**PROBLEM REQUIREMENTS:** Wherever a picture appears in the listing below, leave it out and reproduce the rest exactly.
ENTRIES SUPPLIED Block Start
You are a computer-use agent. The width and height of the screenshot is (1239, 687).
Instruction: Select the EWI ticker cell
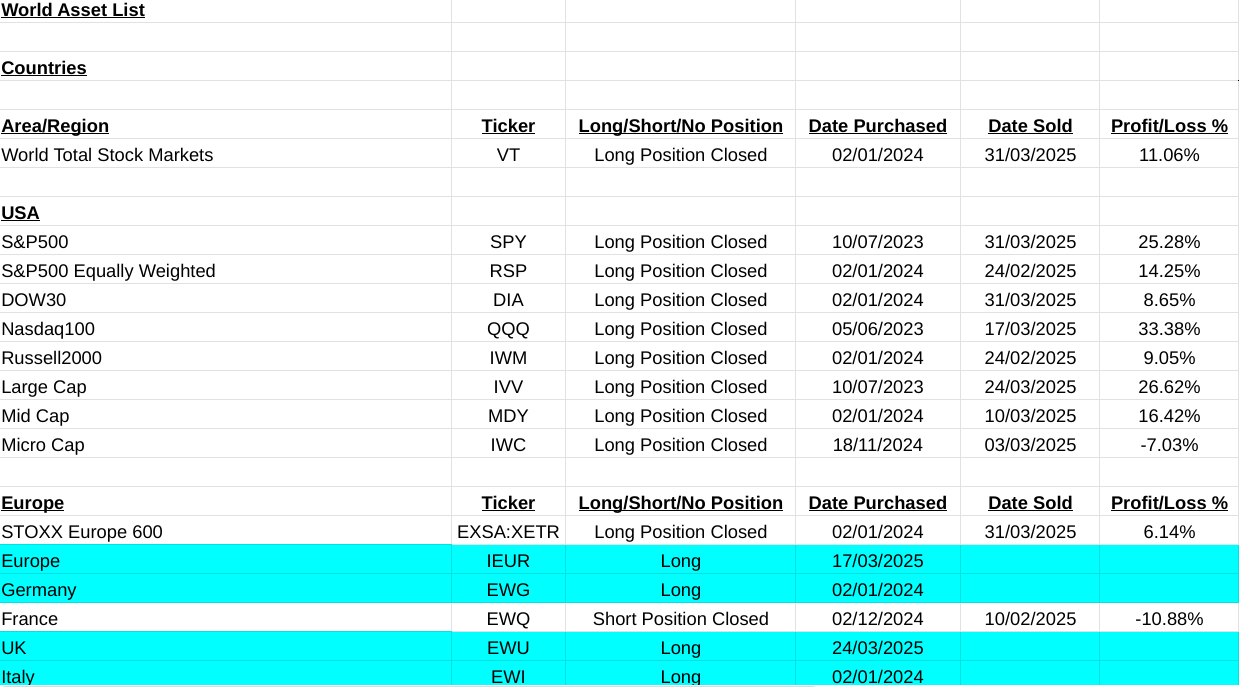pyautogui.click(x=508, y=676)
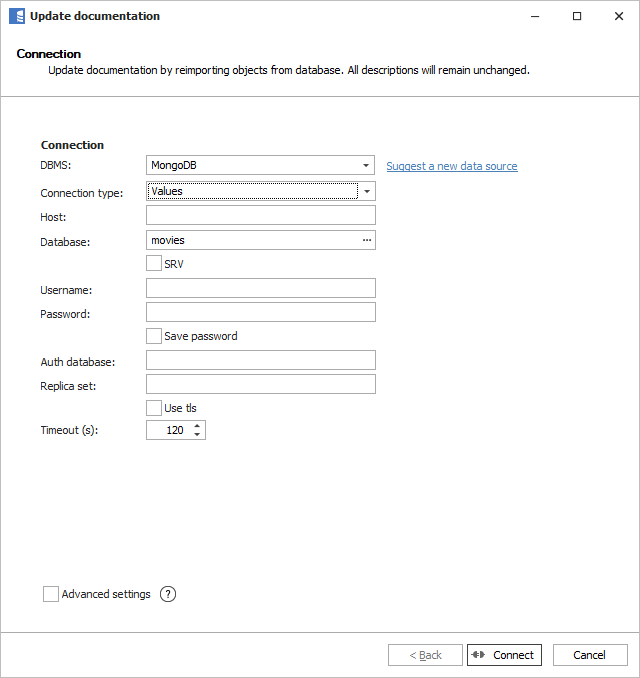Click the Replica set text field

[260, 384]
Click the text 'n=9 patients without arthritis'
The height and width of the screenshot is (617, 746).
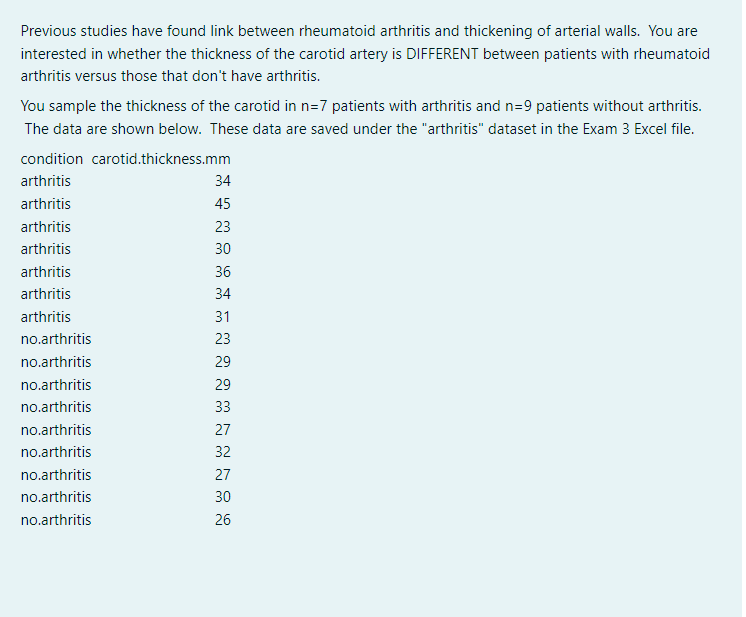[601, 106]
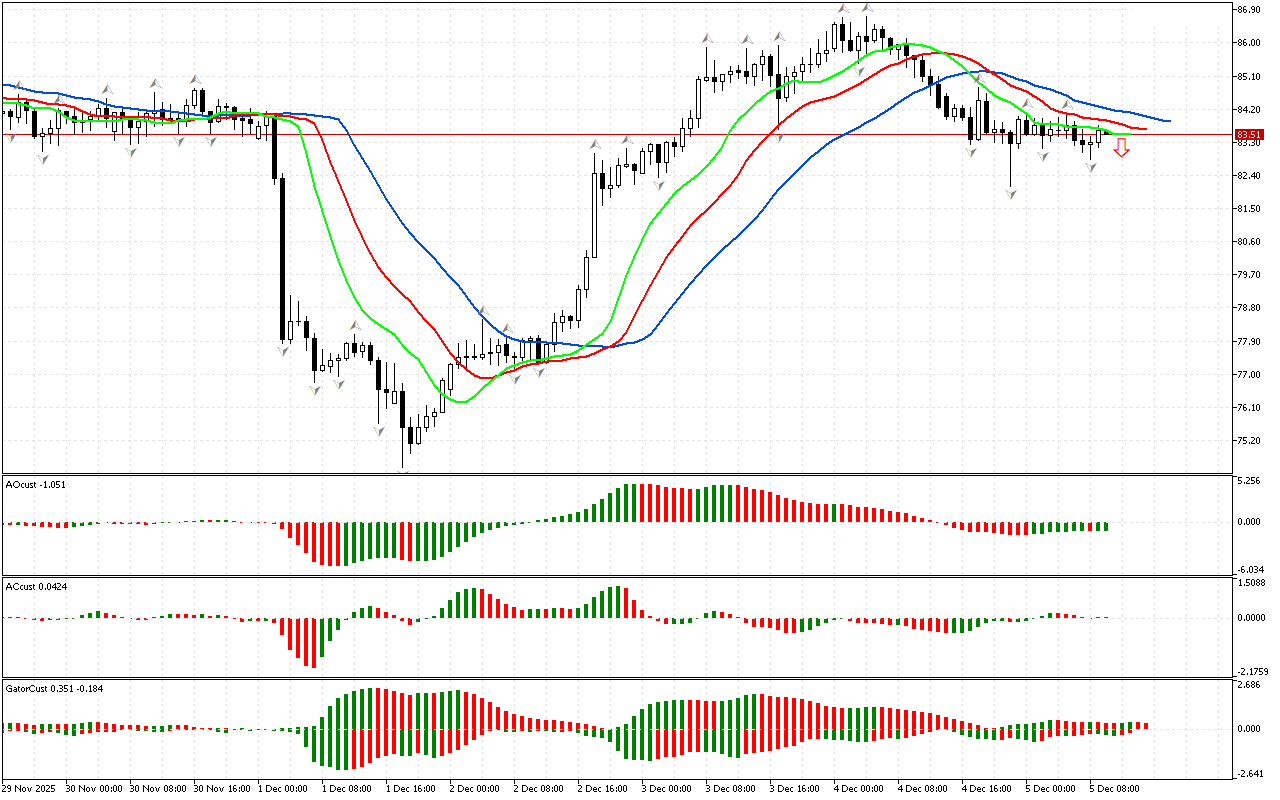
ENTRIES SUPPLIED Block End
**EXERCISE OUTPUT:**
You are a computer-use agent. The width and height of the screenshot is (1239, 687).
Instruction: Select the EWI ticker cell
pyautogui.click(x=508, y=676)
Click the Replica set text field

[260, 384]
Click the text 'n=9 patients without arthritis'
The height and width of the screenshot is (617, 746).
[601, 106]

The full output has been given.